Projet de décret portant diverses dispositions relatives aux mesures de protection des espèces animales non domestiques et végétales non cultivées (Consultation terminée)

La présente consultation, fondée sur l’article L. 123-19-1 du code de l’environnement, porte sur un projet de décret portant diverses dispositions relatives aux mesures de protection des espèces animales non domestiques et végétales non cultivées.

Consultation du 24/09/2025 au 19/10/2025 - 32190 contributions

Le contexte :

1) Au niveau international et de l’Union européenne :

La Convention relative à la conservation de la vie sauvage et du milieu naturel de l’Europe (Convention de Berne) du 19 septembre 1979 a récemment été modifiée le 6 décembre 2024 afin de reclasser une espèce, le loup (Canis lupus), relevant du statut d’espèce de faune strictement protégée (annexe II) au statut d’espèce protégée (annexe III).

Cette modification de statut a également eu lieu au sein de la Directive 92/43/CEE du Conseil du 21 mai 1992 concernant la conservation des habitats naturels ainsi que de la faune et de la flore sauvages (Directive Habitats Faune Flore) le 17 juin 2025 avec un passage de la même espèce de l’annexe IV « espèces animales et végétales (…) nécessitant une protection stricte » à l’annexe V « espèces animales et végétales (…) dont le prélèvement dans la nature et l’exploitation sont susceptibles de faire l’objet de mesures de gestion »).

2) Au niveau national :

Le 1° du I de l’article L. 411-1 du code de l’environnement, qui est relatif aux espèces protégées, prévoit que lorsqu’un intérêt scientifique particulier, le rôle essentiel dans l’écosystème ou les nécessités de la préservation du patrimoine naturel justifient la conservation de sites d’intérêt géologique, d’habitats naturels, d’espèces animales non domestiques ou végétales non cultivées et de leurs habitats, sont interdits :

« La destruction ou l’enlèvement des œufs ou des nids, la mutilation, la destruction, la capture ou l’enlèvement, la perturbation intentionnelle, la naturalisation d’animaux de ces espèces ou, qu’ils soient vivants ou morts, leur transport, leur colportage, leur utilisation, leur détention, leur mise en vente, leur vente ou leur achat ».

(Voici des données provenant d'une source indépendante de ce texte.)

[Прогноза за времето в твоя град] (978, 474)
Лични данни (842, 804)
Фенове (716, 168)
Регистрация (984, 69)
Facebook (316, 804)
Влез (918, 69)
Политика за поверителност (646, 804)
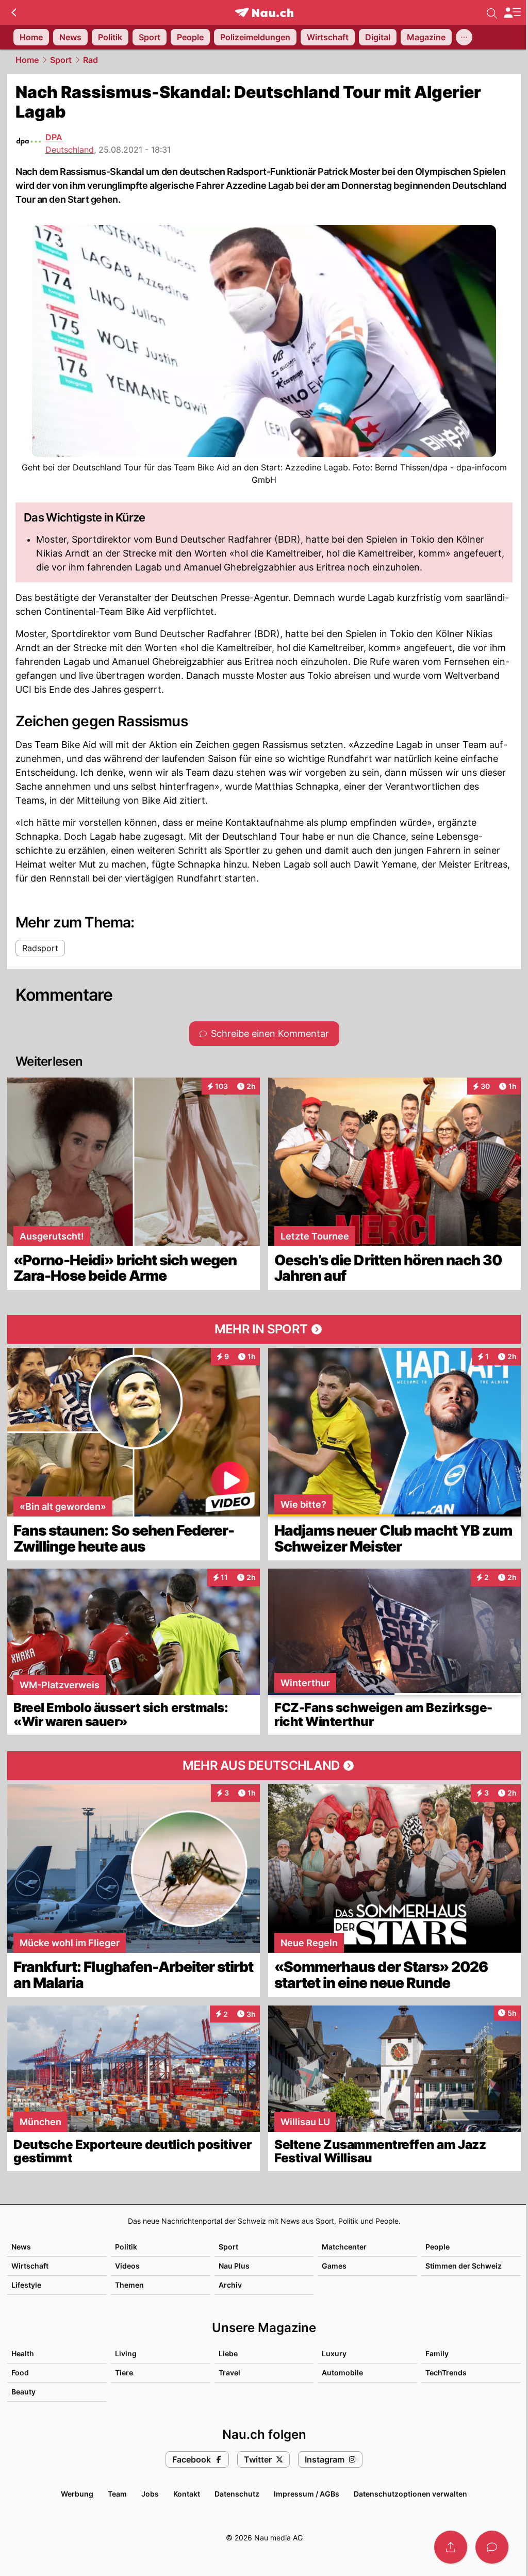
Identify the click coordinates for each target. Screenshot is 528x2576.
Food (20, 2372)
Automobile (342, 2372)
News (21, 2246)
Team (117, 2493)
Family (437, 2353)
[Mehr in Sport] (264, 1329)
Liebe (228, 2353)
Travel (229, 2372)
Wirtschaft (29, 2265)
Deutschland (69, 149)
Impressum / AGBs (306, 2493)
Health (22, 2353)
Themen (129, 2284)
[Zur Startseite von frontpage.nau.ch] (264, 13)
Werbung (77, 2493)
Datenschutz (236, 2493)
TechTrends (446, 2372)
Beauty (23, 2391)
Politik (126, 2246)
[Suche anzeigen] (492, 12)
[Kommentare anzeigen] (491, 2547)
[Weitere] (464, 37)
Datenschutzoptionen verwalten (410, 2493)
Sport (61, 60)
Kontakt (186, 2493)
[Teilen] (450, 2547)
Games (334, 2265)
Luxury (334, 2353)
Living (126, 2353)
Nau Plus (234, 2265)
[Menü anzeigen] (512, 13)
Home (27, 60)
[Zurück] (13, 12)
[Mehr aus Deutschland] (264, 1765)
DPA (53, 137)
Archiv (230, 2284)
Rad (90, 60)
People (437, 2246)
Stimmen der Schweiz (463, 2265)
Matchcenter (344, 2246)
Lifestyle (26, 2284)
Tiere (124, 2372)
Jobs (150, 2493)
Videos (127, 2265)
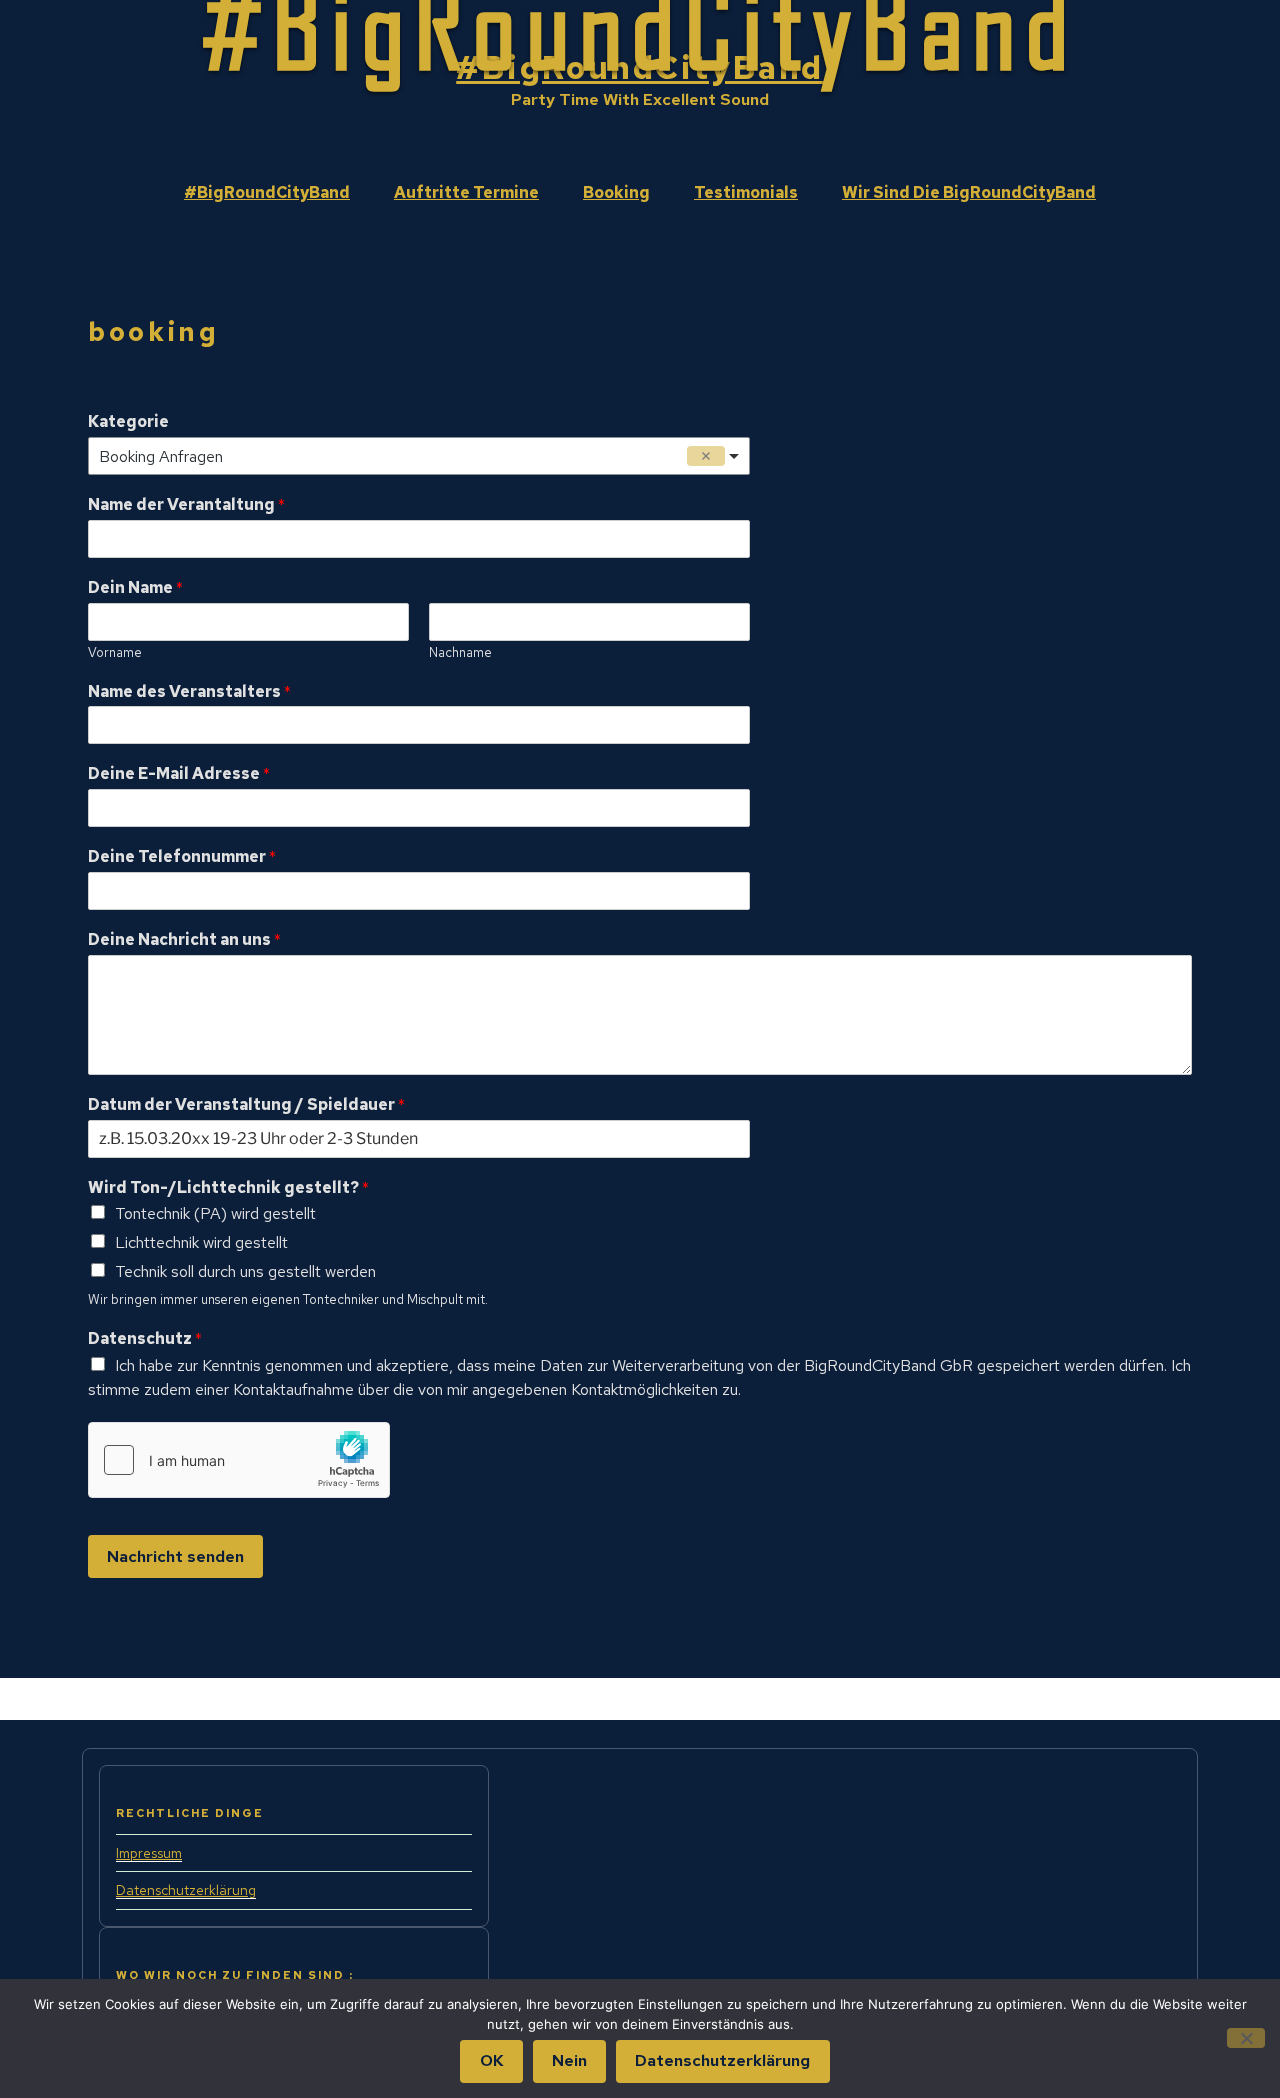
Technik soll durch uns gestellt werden (245, 1271)
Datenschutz (145, 1339)
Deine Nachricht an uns (184, 940)
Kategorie (128, 422)
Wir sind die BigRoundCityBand (969, 192)
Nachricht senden (175, 1556)
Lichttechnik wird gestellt (201, 1242)
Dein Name (135, 588)
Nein (569, 2060)
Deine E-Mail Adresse (179, 774)
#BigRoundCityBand (640, 67)
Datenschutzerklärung (186, 1890)
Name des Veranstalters (189, 692)
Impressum (149, 1853)
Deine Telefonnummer (182, 857)
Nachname (460, 653)
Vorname (115, 653)
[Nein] (1246, 2037)
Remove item (706, 456)
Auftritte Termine (466, 192)
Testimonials (746, 192)
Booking (616, 192)
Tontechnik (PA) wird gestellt (215, 1213)
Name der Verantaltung (186, 505)
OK (492, 2060)
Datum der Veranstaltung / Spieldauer (246, 1105)
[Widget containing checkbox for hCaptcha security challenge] (239, 1460)
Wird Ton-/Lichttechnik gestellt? (228, 1188)
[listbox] (419, 456)
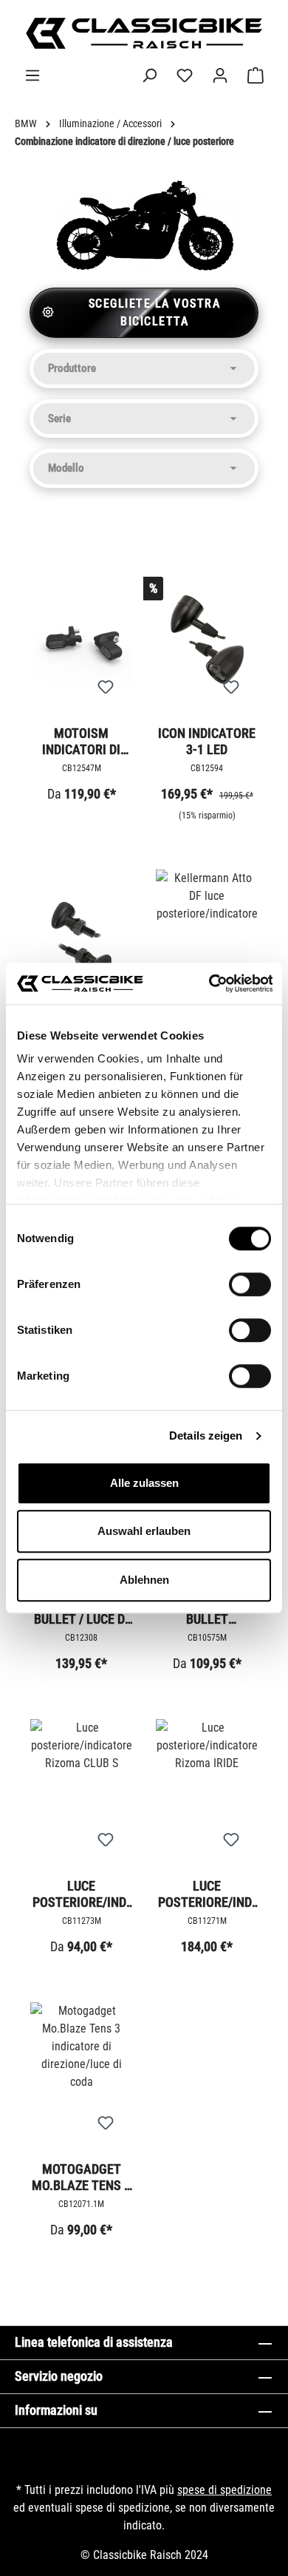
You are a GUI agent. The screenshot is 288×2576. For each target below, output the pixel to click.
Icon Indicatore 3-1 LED (207, 741)
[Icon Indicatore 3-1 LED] (207, 640)
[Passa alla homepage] (144, 33)
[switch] (250, 1284)
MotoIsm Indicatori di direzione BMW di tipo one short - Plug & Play (81, 741)
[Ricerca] (149, 75)
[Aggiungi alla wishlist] (105, 687)
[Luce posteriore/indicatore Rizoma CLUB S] (81, 1793)
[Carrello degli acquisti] (255, 75)
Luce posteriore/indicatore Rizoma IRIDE (207, 1894)
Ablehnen (144, 1579)
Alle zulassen (144, 1483)
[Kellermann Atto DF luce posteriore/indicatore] (207, 943)
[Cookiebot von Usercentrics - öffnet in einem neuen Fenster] (208, 983)
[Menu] (32, 75)
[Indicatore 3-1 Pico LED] (81, 943)
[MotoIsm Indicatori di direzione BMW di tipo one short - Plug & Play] (81, 640)
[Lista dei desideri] (184, 75)
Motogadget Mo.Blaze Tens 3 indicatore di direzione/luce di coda (81, 2177)
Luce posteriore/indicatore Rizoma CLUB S (81, 1894)
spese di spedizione (224, 2490)
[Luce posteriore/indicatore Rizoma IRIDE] (207, 1793)
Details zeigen (205, 1435)
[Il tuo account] (220, 75)
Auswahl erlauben (144, 1531)
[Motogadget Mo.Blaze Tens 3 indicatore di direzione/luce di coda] (81, 2076)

L’article L. 411-2 du code de l’environnement dispose qu’un décret en Conseil d’État détermine les conditions dans lesquelles sont notamment fixées « les modalités de mise en œuvre des interdictions prises en application du I de l’article L. 411-1 ».

Or, à ce jour, l’article R. 411-3 du code de l’environnement, pris pour l’application de l’article L. 411-2 de ce même code, se contente de confier aux ministres chargés de la protection de la nature et de l’agriculture la compétence pour préciser, pour chaque espèce qu’ils déterminent, la « nature » des interdictions visées au 1°) de l’article L. 411-1 qui trouvent à s’appliquer à celles-ci.

En effet, l’article R. 411-3 du code de l’environnement précise que, pour chaque espèce, les arrêtés interministériels prévus à l’article R. 411-1 de ce code (notamment les espèces animales non domestiques faisant l’objet des interdictions définies par l’article L. 411-1 sont établies par arrêté conjoint du ministre chargé de la protection de la nature et soit du ministre chargé de l’agriculture) précisent :

  • 1° La nature des interdictions mentionnées à l’article L. 411-1 qui sont applicables ;
  • 2° La durée de ces interdictions, les parties du territoire et les périodes de l’année où elles s’appliquent.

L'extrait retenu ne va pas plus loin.